The ICO has also issued an Enforcement Notice ordering the company to stop obtaining and using the personal data of UK residents that’s publicly available on the Internet and to delete the data of UK residents from its systems.
The ICO’s action follows on from a joint investigation conducted alongside the Office of the Australian Information Commissioner, which focused on Clearview AI Inc’s use of people’s images, data scraping from the Internet and the use of biometric data for facial recognition.
What did Clearview AI Inc do?
Clearview AI Inc has collected more than 20 billion images of people’s faces and data from publicly available information on the Internet and social media platforms all over the world to create an online database. Individuals were not informed that their images were being collected or used in this way.
The company provides a service that allows customers, including the police service, to upload an image of a person to the company’s app, which is then checked for a match against all of the images in the database.
The app then provides a list of images that have similar characteristics with the photograph provided by the customer, with a link to the websites from where those images came from.
Given the high number of UK Internet and social media users, Clearview AI Inc’s database is likely to include a substantial amount of data from UK residents, which has been gathered without their knowledge.

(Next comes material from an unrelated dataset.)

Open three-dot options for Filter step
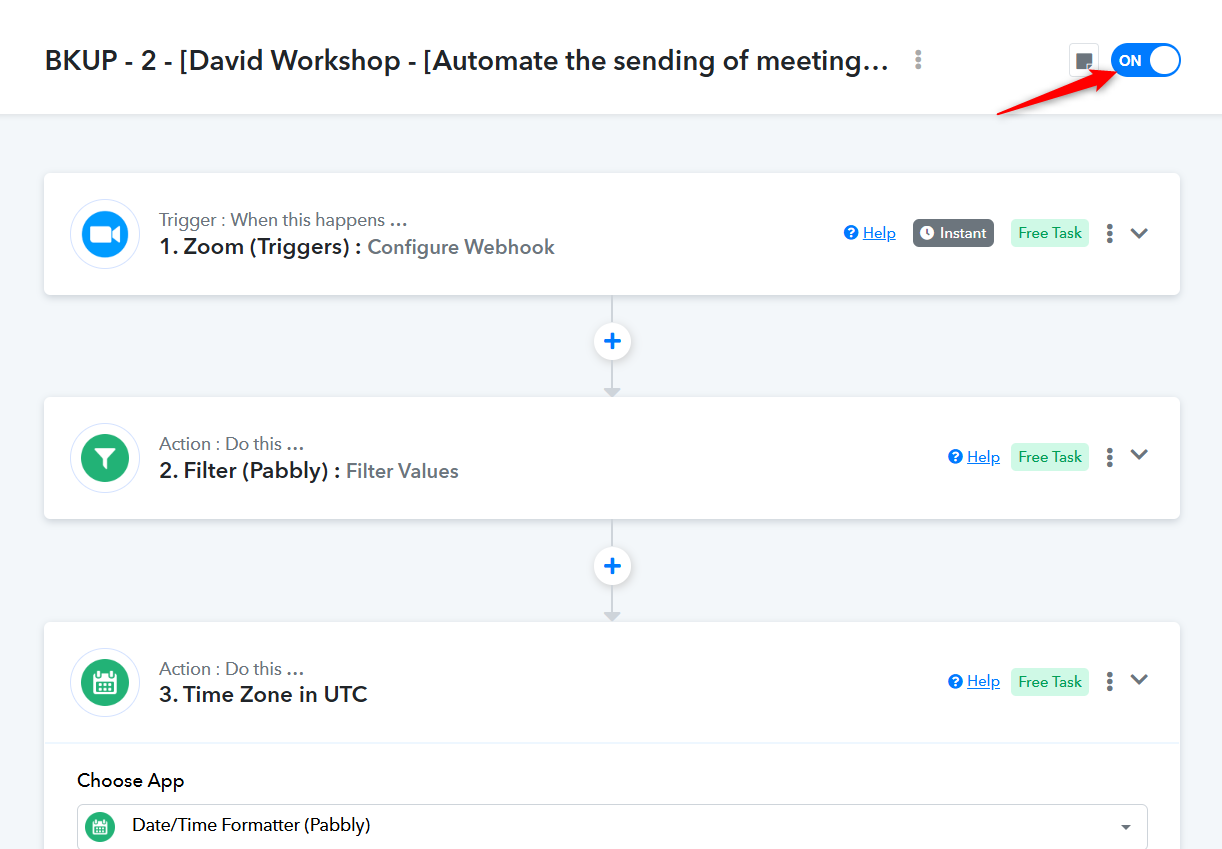Viewport: 1222px width, 849px height. [x=1110, y=457]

Although Clearview AI Inc no longer offers its services to UK organisations, the company has customers in other countries. That being so, the organisation is still using the personal data of UK residents.
John Edwards, the UK’s Information Commissioner, stated: “Clearview AI Inc has collected multiple images of people all over the world, including in the UK, from a variety of websites and social media platforms, thereby creating a database holding more than 20 billion images. The company not only enables identification of those people, but effectively monitors their behaviour and offers it as a commercial service. That’s unacceptable. This is why we have acted to protect people in the UK by both fining the company and issuing an Enforcement Notice.”

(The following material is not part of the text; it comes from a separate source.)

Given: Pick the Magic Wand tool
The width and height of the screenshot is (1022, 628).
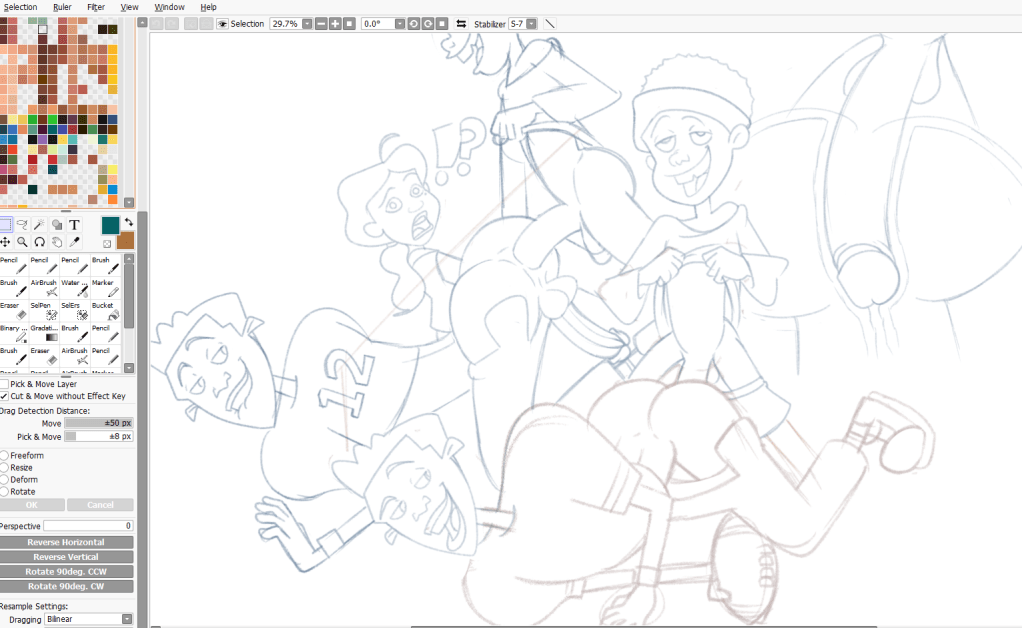Looking at the screenshot, I should 38,225.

Edwards continued: “People expect that their personal information will be respected, regardless of where in the world their data is being used. That’s why global companies need international enforcement. Working with colleagues around the world has helped us to take this action and protect people from such intrusive activity.”

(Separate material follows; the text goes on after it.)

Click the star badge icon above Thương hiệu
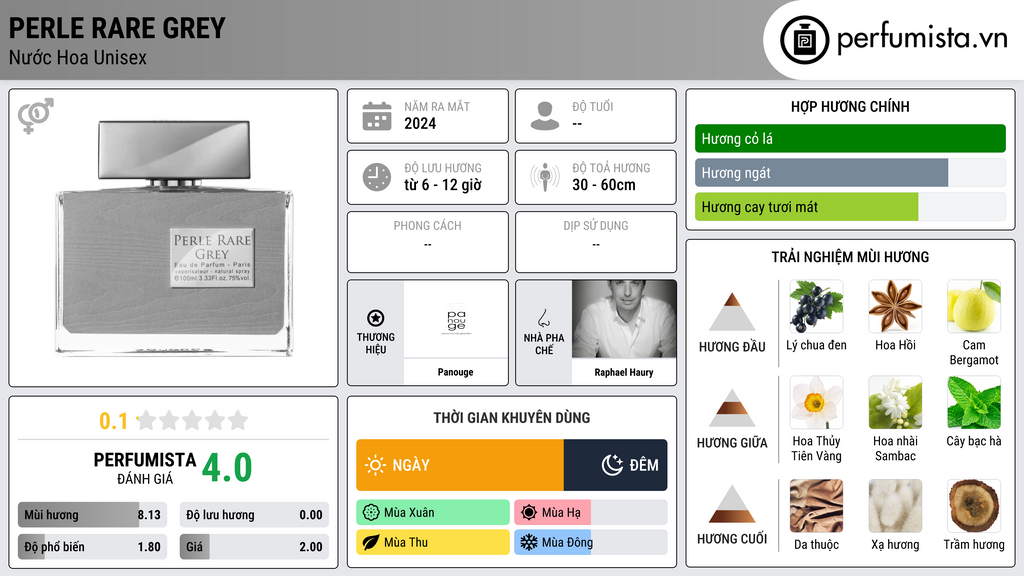 click(x=376, y=318)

Further, Edwards noted: “This international co-operation is essential to protect people’s privacy rights in 2022. That means working with regulators in other countries, as we did in this case with our Australian colleagues. It also means working with regulators in Europe.”
Details of the contraventions
The ICO found that Clearview AI Inc breached UK data protection laws by:
*failing to use the information of people in the UK in a way that’s fair and transparent, given that individuals are not made aware of – or would not reasonably expect – their personal data being used in this way
*failing to have a lawful reason for collecting people’s information
*failing to have a process in place to stop the data being retained indefinitely
*failing to meet the higher data protection standards required for biometric data (classed as ‘special category data’ under the General Data Protection Regulation and the UK GDPR)
*asking for additional personal information, including photographs, when asked by members of the public if they are on their database (this may have acted as a disincentive to individuals who wish to object to their data being collected and used)
The joint investigation was conducted in accordance with the Australian Privacy Act and the UK Data Protection Act 2018. It was also conducted under the Global Privacy Assembly’s Global Cross-Border Enforcement Co-operation Arrangement and the Memorandum of Understanding signed between the ICO and the Office of the Australian Information Commissioner.